> _AIM OF THE TASK_: Please list every number that appears in the blog post about Brian Switek's book, ignoring the listing.

=== SOURCE DOCUMENT ===

Brian Switek’s Laelaps has been one of my favorite blogs since I emerged into the blogging world in 2007. Many times I have told him that he should be majoring in the history of science. I am happy to see his announcement for his new (and first!) book, Written in Stone, out in 2010:
In it I tell the stories of some of the most magnificent evolutionary transitions in the vertebrate fossil record, such as the evolution of birds from feathered theropod dinosaurs and whales from land-dwelling ancestors, and I use the history of science to sketch our changing understanding of these major events in vertebrate evolution.Written in Stone is not just a compendium of evidence for evolution from the vertebrate fossil record. It is a grand tale that traces the circuitous path our perception of evolutionary history has taken over the past 200 years.
You should look forward to it.
On another note, too bad we didn’t get to meet face to face during his western excursion, especially while he was in Yellowstone.

=== GIVEN RECORDS ===

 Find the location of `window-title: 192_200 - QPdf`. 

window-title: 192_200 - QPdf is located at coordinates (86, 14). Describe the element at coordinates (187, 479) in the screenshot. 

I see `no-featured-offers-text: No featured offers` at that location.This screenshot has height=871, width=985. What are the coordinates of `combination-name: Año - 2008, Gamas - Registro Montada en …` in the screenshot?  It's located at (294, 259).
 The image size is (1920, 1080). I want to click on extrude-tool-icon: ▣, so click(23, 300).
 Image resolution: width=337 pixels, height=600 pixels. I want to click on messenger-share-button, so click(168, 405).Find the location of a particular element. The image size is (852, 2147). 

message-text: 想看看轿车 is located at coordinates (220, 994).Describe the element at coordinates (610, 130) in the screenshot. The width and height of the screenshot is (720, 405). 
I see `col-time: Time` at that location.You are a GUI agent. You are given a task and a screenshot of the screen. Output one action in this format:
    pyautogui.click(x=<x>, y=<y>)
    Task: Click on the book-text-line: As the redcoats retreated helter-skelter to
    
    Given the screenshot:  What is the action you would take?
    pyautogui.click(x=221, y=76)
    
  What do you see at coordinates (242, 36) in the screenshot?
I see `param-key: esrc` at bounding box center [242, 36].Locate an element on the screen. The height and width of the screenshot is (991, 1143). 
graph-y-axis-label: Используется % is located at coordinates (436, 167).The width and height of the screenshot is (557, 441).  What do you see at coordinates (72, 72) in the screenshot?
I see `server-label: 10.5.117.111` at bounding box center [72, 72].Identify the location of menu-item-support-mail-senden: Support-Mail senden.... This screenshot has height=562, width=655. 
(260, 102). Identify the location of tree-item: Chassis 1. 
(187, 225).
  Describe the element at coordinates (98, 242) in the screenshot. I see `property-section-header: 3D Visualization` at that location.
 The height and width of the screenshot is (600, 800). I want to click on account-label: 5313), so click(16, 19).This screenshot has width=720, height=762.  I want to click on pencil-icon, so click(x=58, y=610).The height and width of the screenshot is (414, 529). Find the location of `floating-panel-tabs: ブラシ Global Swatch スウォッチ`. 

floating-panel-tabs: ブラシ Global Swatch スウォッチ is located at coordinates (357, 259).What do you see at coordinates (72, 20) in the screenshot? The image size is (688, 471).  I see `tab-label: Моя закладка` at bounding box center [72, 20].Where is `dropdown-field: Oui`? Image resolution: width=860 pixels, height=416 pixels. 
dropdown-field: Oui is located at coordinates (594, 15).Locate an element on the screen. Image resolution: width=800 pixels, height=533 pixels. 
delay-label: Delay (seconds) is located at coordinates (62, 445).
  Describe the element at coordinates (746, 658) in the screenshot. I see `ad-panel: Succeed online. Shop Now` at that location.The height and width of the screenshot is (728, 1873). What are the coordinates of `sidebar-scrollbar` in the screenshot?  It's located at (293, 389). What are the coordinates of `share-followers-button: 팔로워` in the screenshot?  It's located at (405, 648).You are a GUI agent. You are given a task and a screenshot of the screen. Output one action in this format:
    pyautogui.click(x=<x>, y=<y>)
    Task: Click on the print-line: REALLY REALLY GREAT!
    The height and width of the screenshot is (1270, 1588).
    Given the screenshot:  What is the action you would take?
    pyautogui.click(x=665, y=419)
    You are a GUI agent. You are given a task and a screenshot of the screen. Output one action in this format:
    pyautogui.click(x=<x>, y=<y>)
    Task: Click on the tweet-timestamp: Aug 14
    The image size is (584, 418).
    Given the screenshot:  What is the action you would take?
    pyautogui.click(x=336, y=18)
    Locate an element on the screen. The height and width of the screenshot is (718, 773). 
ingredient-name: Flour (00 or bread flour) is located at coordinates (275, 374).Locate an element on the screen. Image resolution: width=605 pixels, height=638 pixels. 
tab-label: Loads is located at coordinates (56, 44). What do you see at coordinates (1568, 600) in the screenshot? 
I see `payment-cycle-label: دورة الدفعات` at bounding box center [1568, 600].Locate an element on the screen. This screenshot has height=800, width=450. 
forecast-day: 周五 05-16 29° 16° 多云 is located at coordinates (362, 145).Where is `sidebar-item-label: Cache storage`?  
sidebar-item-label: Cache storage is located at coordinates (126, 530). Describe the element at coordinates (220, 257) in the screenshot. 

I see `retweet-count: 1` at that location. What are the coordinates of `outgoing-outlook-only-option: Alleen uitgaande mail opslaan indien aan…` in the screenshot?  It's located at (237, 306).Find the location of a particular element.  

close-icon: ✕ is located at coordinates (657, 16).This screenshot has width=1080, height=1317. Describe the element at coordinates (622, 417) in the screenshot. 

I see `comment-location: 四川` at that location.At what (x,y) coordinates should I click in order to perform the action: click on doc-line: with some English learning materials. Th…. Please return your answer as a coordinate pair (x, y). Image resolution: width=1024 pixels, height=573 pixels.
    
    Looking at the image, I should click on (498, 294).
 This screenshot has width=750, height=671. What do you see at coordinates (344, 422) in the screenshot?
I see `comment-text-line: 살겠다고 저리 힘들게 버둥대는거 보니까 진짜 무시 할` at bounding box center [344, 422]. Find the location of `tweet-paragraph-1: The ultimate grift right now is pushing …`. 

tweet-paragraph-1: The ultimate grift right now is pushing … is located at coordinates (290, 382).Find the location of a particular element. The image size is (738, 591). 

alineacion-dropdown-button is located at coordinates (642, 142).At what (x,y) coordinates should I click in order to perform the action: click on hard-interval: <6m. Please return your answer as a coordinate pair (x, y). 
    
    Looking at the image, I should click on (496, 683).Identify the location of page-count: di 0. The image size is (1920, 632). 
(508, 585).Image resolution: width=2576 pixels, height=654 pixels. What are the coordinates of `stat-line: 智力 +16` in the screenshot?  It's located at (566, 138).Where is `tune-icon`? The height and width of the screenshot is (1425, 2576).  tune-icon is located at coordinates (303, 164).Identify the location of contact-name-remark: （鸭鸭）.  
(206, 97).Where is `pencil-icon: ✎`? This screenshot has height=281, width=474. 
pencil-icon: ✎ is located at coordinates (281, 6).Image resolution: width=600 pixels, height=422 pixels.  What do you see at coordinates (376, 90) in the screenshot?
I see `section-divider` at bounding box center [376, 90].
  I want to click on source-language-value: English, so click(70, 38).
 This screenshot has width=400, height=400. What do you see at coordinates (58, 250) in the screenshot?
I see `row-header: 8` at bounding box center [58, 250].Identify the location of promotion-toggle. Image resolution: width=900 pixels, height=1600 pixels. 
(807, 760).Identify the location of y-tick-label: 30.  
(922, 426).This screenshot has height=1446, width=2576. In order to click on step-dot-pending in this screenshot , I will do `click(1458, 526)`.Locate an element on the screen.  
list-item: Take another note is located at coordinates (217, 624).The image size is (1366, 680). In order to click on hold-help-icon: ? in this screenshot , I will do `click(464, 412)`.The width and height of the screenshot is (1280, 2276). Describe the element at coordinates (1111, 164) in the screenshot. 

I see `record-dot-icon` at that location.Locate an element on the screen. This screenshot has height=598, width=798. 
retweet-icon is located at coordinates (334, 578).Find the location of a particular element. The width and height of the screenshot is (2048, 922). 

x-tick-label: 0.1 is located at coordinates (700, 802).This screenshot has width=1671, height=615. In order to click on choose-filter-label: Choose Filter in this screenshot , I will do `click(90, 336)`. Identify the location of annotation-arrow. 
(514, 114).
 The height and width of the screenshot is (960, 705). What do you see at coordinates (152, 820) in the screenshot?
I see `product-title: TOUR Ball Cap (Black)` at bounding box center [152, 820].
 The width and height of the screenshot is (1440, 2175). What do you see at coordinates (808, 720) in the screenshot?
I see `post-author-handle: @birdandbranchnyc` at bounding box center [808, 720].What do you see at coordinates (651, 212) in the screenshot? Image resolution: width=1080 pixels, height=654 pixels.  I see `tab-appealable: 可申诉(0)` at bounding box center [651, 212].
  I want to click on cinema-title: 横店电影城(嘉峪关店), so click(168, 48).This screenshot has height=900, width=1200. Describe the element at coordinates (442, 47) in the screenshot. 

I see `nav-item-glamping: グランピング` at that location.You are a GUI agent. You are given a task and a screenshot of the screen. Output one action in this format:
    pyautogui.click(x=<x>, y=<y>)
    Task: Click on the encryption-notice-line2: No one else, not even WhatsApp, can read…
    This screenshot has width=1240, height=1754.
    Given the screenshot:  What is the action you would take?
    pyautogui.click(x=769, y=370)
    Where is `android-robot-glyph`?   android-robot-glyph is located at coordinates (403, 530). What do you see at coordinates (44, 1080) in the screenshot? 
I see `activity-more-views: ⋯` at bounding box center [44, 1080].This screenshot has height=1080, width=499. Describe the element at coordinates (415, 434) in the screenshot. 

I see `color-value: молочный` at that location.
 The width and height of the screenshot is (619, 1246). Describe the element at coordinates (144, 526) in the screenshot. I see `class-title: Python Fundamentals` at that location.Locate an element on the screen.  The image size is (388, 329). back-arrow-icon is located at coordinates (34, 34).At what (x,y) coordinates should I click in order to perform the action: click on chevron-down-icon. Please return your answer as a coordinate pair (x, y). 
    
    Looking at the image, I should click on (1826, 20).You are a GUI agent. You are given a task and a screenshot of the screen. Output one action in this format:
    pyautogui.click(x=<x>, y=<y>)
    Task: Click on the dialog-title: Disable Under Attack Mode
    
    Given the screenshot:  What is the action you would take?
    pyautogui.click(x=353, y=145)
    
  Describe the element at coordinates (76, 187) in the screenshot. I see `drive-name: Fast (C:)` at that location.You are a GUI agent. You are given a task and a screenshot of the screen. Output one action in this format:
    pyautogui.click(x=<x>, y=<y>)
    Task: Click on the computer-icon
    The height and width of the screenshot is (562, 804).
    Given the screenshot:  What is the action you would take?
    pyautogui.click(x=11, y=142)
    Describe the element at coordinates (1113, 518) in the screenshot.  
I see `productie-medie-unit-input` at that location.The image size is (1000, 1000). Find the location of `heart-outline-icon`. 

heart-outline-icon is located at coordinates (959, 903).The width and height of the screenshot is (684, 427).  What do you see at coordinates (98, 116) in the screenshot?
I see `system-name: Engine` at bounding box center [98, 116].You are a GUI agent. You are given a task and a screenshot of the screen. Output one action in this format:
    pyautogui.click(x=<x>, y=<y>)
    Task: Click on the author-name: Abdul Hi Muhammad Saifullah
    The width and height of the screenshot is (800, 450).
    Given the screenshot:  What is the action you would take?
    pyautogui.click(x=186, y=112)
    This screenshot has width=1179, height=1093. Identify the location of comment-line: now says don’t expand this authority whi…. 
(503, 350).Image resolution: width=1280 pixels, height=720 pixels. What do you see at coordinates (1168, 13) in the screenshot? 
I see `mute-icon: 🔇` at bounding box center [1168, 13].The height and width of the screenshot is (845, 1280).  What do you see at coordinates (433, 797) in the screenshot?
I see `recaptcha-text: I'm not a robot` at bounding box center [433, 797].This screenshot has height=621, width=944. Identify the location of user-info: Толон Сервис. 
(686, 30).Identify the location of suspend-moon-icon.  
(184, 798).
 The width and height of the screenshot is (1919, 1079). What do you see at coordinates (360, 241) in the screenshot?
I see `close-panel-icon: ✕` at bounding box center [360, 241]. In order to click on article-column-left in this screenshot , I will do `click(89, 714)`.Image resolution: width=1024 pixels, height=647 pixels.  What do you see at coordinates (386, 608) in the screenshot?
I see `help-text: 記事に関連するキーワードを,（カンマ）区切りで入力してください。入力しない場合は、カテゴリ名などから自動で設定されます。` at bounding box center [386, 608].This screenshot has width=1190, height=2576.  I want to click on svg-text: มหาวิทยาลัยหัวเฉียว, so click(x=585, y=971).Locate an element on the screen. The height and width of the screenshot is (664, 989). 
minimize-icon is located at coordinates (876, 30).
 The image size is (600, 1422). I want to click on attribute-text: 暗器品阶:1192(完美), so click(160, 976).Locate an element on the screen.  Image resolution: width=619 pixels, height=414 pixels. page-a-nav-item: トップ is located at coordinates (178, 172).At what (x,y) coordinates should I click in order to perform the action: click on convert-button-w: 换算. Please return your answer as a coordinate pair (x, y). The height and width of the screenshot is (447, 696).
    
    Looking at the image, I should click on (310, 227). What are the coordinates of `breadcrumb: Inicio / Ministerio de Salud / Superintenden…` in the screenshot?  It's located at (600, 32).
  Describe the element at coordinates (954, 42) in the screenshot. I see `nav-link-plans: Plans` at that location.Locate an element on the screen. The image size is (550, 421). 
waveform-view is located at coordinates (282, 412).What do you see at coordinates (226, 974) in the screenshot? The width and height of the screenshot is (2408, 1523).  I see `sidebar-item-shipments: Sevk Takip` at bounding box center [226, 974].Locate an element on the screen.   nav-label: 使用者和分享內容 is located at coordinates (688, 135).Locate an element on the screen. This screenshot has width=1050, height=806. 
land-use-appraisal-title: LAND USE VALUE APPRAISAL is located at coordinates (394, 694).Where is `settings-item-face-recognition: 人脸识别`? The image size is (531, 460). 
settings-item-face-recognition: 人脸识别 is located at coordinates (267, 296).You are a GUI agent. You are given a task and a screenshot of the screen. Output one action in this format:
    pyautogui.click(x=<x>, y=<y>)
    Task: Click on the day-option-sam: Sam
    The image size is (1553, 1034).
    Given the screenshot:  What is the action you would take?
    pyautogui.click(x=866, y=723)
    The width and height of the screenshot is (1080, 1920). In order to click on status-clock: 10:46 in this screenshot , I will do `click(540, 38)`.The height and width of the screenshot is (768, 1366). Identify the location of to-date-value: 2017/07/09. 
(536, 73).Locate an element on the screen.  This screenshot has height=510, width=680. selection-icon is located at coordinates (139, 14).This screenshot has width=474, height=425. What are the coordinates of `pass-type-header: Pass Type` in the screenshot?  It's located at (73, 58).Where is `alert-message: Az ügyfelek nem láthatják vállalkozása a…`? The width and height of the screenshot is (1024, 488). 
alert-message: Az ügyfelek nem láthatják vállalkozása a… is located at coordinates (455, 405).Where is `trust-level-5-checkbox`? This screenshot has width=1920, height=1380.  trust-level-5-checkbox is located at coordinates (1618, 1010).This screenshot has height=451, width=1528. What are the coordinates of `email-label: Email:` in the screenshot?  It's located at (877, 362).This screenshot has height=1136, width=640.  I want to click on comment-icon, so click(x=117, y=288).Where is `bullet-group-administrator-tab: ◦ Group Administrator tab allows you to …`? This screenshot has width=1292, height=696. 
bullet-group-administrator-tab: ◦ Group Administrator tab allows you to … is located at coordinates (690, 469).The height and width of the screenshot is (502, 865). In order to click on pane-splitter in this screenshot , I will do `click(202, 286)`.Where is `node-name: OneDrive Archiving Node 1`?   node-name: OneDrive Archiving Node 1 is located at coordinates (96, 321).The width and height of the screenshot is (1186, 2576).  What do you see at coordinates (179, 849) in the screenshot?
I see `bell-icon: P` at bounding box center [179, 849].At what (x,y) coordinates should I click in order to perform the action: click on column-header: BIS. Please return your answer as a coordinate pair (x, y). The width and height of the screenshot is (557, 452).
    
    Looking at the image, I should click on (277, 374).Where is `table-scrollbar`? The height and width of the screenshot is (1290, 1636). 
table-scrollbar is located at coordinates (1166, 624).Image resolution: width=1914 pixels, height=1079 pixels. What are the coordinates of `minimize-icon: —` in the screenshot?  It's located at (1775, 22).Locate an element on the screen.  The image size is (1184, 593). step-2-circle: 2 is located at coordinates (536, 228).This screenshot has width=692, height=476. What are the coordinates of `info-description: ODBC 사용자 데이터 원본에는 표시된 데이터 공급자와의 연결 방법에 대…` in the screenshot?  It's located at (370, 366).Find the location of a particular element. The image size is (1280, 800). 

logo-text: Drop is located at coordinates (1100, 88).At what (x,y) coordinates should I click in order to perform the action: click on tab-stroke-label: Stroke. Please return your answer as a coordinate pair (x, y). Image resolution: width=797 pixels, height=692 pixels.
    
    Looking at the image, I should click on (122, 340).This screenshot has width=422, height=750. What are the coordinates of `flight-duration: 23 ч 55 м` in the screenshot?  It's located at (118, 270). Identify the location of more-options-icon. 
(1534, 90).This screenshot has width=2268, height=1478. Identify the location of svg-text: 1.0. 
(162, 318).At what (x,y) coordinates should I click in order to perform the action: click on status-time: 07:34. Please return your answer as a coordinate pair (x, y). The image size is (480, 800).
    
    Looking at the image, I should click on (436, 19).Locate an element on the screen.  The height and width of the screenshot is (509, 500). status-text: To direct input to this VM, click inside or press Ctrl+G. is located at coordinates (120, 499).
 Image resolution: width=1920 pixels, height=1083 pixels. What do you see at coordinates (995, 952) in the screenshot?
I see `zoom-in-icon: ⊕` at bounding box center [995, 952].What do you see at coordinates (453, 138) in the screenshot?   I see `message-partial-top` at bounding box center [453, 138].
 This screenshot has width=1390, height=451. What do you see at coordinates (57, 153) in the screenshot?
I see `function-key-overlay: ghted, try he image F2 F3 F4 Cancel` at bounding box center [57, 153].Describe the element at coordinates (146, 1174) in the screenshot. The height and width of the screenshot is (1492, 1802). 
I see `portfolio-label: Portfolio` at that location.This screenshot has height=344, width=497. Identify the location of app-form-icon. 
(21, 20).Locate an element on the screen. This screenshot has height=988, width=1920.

===

> _TASK SOLUTION_: 2007, 2010, 200